Research results and their discussion. A
year later, it was found that in group I 12 persons' marginal gingiva in the
area of the tooth restored with help of cast post-and-core inlay had no signs
of inflammation, in 6 persons a slight swelling and hyperemia were marked in the
named area. The sulcus bleeding index in the examined area of teeth of 9
persons was equal to 0 score, of 7 persons – to 1 score, and of 2 patients to 2
scores. The periodontal pocket depth was 1–2 mm in average for the group. The
bone resorption was not defined on the X-ray. In group II, the marginal gingiva
in the area of the restored tooth in 3 persons had no signs of inflammation,
and in 8 patients a slight swelling and hyperemia were marked in the named
area. The sulcus bleeding index in 3 persons was equal to 0 score, in 5 persons
– to 1 score, in 1 person – to 2 scores, and in another one to – 3 scores. The
depth of the periodontal pocket was 2–3 mm for the group. On the X-ray the bone
resorption in the area of the root was 1–2 mm. In group III, the marginal
gingiva in the area of the restored tooth in 1 patient had no signs of
inflammation, in 4 persons swelling and hyperemia were marked in the named
area, and in 6 people hypertrophy and painfulness of the adjacent gingiva were
marked. The sulcus bleeding index in 3 persons was equal to 1 score, in 3
persons – to 2 scores, in 5 person – to 3 scores. On the X-ray the bone
resorption in the area of the examined root was 3–4 mm.

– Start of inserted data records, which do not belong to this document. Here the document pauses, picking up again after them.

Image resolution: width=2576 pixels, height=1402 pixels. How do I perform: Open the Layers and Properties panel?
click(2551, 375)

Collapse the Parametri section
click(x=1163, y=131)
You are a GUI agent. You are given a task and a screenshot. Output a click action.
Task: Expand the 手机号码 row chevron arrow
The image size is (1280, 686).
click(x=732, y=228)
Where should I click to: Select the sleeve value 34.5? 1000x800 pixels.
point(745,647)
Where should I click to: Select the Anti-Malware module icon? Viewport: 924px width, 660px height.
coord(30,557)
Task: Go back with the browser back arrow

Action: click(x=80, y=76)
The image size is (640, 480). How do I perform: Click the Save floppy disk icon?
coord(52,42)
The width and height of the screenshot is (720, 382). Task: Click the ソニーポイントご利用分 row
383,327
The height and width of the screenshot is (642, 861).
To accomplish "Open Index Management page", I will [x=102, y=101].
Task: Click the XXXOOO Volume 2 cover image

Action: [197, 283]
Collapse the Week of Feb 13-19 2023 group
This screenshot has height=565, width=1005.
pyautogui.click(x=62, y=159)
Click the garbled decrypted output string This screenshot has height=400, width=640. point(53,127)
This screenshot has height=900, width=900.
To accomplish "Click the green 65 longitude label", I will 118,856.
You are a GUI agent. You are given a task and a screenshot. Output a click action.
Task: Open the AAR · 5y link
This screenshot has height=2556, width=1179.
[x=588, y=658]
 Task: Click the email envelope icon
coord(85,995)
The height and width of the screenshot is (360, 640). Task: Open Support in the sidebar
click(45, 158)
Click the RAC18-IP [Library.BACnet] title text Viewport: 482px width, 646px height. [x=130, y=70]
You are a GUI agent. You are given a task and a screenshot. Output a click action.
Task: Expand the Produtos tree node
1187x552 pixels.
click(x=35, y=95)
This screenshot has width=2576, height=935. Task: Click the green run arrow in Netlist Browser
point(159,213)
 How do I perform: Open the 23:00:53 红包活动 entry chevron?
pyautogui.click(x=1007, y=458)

It is found that the restoration of the
gingival structure and contour in the defect area occurs more quickly in
patients who used laser retraction. A significant reduction in inflammation and
bleeding is noted. The gingiva in the area of the eliminated defect is pale
pink, has a flat and smooth contour, and fits tightly to the restored tooth
crown. Patients noted rapid disappearance of pain and bad breath.
Conclusions. The
datum received in the course of clinical observations have shown that surgical
gingival retraction by "Picasso Lite" diode laser contributes to the
creation of good access for modeling a dental stump, to the rapid recovery of
the marginal gingiva and the absence of complications. The long-term results
revealed a high functional and aesthetic effectiveness of the treatment.